Along came the sulfas in the ’30s and the first widespread use of penicillin in the ’40s, during World War II. A huge bloom of antibiotic discovery in the ’50s through the ’80s created the illusion that the war on bacterial pathogens was won, and that we could use these agents in any way we saw fit without concerns for decreasing their effectiveness. And we have used a lot of them.
In 2015, 95% of antibiotic sales (by weight) were for those with a food-animal label that were administered through feed or water. From 2009 to 2015, sales of antibiotics for use in the feed and water of food animals went up 26% and 41%, respectively. During this same time, sales of antibiotics for use by injection in food animals went down 9%.
About 70% of the antibiotics used in food animals are the tetracyclines (again, by weight). The majority of the injectable antibiotics have been under veterinary oversight in the form of a prescription; until 2017, use in the feed or water required no veterinary oversight.
The blame for antibiotic resistance challenges on the human side certainly can’t be laid entirely at the feet of animal agriculture; however, we also can’t argue that we are entirely disconnected. And, very importantly, it is naive to think that we can’t have an effect on our own ability to use antibiotics in our animals in the future.
There are a wide variety of in-feed applications of antibiotics. Some of these have a lot of scientific evidence behind their use; and for some, the science behind their efficacy was produced 40 to 50 years ago with much lower standards of proof. I have been part of some tense conversations between veterinarians and their clients where justification of a traditional antibiotic use in the feed has been questioned.

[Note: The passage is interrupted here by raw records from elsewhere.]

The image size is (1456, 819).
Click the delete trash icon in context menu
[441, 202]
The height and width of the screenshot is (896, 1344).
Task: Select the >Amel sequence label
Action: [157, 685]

While not always pleasant, these conversations are very healthy, as veterinarians and producers work together to be good stewards of our valuable antibiotic resources. It’s easy to think, since you’ve been using a medicated feed for as long as you have been ranching, that it’s an effective practice. It’s time to think again. Be willing to have an open mind as you go into this conversation with your veterinarian.
The process isn’t perfect. The VFD has put veterinarians into an unsolicited regulatory role in an area where previous enforcement has been inconsistent. Pressures come from clients, feed manufacturers, dealers and regulators. There are multiple unanticipated details which we must continue to work out. In some locations, finding a veterinarian to provide a VFD can be challenging. Yet, there are many places where the process has gone smoothly.
While the process is healthy, the short-term ruckus can raise a lot of dust. I just ask that we keep the end goal in mind: that being the availability of effective antibiotics for us to use a hundred years from now.
Antibiotic resistance is a real challenge in humans and in the animals we raise. We wouldn’t think of not being good stewards of our land or animals; antibiotics require the same attention.